BERRY, David. "Daniel Guérin, la contestation permanente".

Afrique : Algériesexualité et genre - homosexualité *BERRY, David (1957 - ....).SARTRE, Jean-Paul (1905-1980). PhilosopheGUÉRIN, Daniel (1904/05/19 - 1988/04/14). Journaliste, auteur dramatique, historien et théoricien des mouvements libertairesTROTSKI, Léon (1879-1940), trotskistes et trotskismesfascisme et antifascismeFrance.- 5e République.- Mai 1968Droit. MinoritéAfrique : Maroc Syriecontestation

Historien engagé, socialiste révolutionnaire (marxiste et libertaire), anticolonialiste, antifasciste, antiraciste, antimilitariste, militant de l’émancipation homosexuelle... Il n’est pas aisé de résumer en quelques mots la contribution intellectuelle et militante de Daniel Guérin au mouvement révolutionnaire, telle a été la diversité de ses engagements pendant plus d’un demi siècle.
Né il y a cent ans, le 19 mai 1904, Daniel Guérin sera de tous les combats, jouant souvent un rôle de pionnier. Son Fascisme et grand capital de 1936, par exemple, rédigé sur le conseil de Simone Weil et d’autres amis antifascistes et inspiré par les travaux de Léon Trotsky, d’Andres Nin et d’Ignazio Silone, sera une des premières études scientifiques du fascisme et reste pour beaucoup son chef-d’œuvre.
Son étude controversée de la Révolution française, La Lutte de classes sous la Première République, 1793-1797, parue en 1946, provoque un tollé parmi les historiens universitaires (et surtout communistes ou communisants) mais est pour Jean-Paul Sartre " un des seuls apports enrichissants des marxistes contemporains aux études historiques ".
Daniel Guérin est aussi un anticolonialiste de la première heure, ayant compris très tôt, après des séjours au Liban, en Syrie, à Djibouti et au Vietnam en 1927-29, les réalités sociales du colonialisme et l’hypocrisie de la prétendue " mission civilisatrice " de la République française. Il joue un rôle instigateur dans le mouvement de soutien aux nationalistes et révolutionnaires marocains et algériens, et figure par exemple parmi les premiers signataires du " manifeste des 121 " de 1960, qui déclare sans ambages que " La cause du peuple algérien, qui contribue de façon décisive à ruiner le système colonial, est la cause de tous les hommes libres. " Quand François Mitterrand (alors ministre de l’Intérieur) déclare que " l’Algérie, c’est la France ", Guérin lui répondra (à un meeting organisé par le Comité d’action des intellectuels contre la poursuite de la guerre en Afrique du Nord) que " l’Algérie n’a jamais été la France ".

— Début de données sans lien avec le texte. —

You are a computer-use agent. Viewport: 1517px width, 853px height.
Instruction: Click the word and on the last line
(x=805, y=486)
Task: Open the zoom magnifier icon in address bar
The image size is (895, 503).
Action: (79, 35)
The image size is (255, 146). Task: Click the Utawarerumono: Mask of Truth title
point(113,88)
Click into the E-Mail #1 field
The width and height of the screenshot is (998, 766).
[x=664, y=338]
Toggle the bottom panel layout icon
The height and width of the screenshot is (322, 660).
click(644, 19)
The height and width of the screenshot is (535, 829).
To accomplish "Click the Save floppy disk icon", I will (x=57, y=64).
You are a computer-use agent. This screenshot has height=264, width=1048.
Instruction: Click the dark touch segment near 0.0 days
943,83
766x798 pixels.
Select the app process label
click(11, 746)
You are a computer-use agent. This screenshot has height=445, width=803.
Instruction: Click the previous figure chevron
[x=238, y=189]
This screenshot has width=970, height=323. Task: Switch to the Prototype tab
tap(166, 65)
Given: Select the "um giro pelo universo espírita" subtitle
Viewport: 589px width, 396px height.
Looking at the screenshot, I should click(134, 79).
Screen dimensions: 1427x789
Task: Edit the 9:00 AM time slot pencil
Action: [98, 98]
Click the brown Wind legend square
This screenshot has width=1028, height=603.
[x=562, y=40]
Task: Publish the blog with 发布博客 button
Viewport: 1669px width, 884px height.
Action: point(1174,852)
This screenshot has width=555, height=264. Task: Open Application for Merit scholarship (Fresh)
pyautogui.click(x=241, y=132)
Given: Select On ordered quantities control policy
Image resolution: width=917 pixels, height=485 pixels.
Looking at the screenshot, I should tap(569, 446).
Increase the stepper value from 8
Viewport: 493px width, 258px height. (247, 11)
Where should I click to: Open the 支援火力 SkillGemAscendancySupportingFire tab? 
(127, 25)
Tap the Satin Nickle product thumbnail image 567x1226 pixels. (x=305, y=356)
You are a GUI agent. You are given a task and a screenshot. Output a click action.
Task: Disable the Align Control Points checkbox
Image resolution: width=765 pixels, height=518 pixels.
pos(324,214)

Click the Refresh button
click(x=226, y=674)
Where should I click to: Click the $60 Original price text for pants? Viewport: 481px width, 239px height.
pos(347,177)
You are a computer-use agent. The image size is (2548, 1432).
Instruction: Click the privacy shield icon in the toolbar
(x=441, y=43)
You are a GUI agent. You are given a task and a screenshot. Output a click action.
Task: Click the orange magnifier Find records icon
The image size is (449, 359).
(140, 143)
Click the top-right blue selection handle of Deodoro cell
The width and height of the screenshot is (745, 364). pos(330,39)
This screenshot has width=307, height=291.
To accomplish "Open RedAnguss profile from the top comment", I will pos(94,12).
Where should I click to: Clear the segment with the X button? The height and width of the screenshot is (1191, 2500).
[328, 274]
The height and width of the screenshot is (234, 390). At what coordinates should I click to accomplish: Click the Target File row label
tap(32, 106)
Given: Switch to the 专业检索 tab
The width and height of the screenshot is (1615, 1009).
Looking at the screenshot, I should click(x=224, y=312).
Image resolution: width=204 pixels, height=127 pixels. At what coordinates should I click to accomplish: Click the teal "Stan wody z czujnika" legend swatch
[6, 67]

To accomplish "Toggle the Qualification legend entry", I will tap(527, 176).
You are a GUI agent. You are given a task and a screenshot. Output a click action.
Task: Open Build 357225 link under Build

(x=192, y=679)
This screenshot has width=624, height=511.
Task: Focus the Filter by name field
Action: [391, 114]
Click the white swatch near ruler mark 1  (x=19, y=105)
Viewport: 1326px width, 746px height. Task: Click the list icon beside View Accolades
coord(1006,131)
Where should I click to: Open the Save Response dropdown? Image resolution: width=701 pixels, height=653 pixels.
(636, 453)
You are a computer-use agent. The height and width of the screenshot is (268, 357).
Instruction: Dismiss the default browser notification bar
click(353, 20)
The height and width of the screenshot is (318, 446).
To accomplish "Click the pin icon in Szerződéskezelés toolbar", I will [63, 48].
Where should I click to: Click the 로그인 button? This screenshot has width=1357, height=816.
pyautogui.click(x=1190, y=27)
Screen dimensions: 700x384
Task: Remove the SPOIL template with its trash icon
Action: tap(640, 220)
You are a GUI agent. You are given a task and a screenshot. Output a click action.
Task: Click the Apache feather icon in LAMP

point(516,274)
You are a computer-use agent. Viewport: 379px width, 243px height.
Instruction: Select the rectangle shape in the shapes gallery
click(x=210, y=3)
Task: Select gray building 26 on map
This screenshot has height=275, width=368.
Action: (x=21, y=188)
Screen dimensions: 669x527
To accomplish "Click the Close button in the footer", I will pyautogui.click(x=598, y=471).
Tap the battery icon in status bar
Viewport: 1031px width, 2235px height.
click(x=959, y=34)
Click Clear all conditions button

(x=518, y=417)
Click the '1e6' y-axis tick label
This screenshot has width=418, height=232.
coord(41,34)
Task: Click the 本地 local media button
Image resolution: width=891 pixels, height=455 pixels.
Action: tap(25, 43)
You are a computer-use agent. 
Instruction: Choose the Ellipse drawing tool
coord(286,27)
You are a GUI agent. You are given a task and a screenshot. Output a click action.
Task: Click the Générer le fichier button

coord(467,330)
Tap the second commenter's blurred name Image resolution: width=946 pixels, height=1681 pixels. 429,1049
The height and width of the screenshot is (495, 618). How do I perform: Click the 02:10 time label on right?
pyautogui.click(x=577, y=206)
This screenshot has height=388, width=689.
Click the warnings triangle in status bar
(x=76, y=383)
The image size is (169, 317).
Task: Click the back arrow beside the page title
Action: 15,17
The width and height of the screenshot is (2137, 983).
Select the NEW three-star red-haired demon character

Á l’époque où se déclenche la guerre froide, Guérin fait également partie de la minorité d’intellectuel(le)s de gauche qui rejete l’hystérie belliciste provoquée par la guerre de Corée en refusant de s’allier à Moscou ou à Washington et en revendiquant " le droit d’attaquer le Big Business, sans pour autant cesser d’être, depuis toujours, un adversaire déclaré du régime stalinien et de la politique extérieure russe ".
Et en 1968, Guérin est parmi les premiers à reconnaître l’importance et la signification du mouvement de mai, faisant publier dans Le Monde du 8 mai, avec Jean-Paul Sartre, Simone de Beauvoir, Michel Leiris et Colette Audry, une déclaration faisant appel à " tous les travailleurs et intellectuels à soutenir moralement et matériellement le mouvement de lutte engagé par les étudiants et les professeurs. "
Dans les années 1960 également, Guérin fait figure de pionnier de l’émancipation homosexuelle et il est considéré dès 1968 comme le " grand-père " du mouvement gay. Pierre Hahn, militant en vue du mouvement de libération homosexuelle et un des fondateurs du FHAR (Front homosexuel d’action révolutionnaire), dans lequel Guérin a milité aussi un temps, a écrit dans une lettre à son ami : " Plus qu’à nul autre, les homosexuels vous sont reconnaissants, et moi le premier, pour tout ce que vous avez fait en leur faveur et à une époque où le dire jetait un discrédit sur son auteur. [...] Mais ce que vous nous avez apporté de plus précieux, c’est une œuvre tout à la fois politique (dans le sens traditionnel) et sexologique : c’est La Peste brune plus Kinsey ; c’est Fourier et les textes contre le colonialisme ; c’est enfin vous-même. "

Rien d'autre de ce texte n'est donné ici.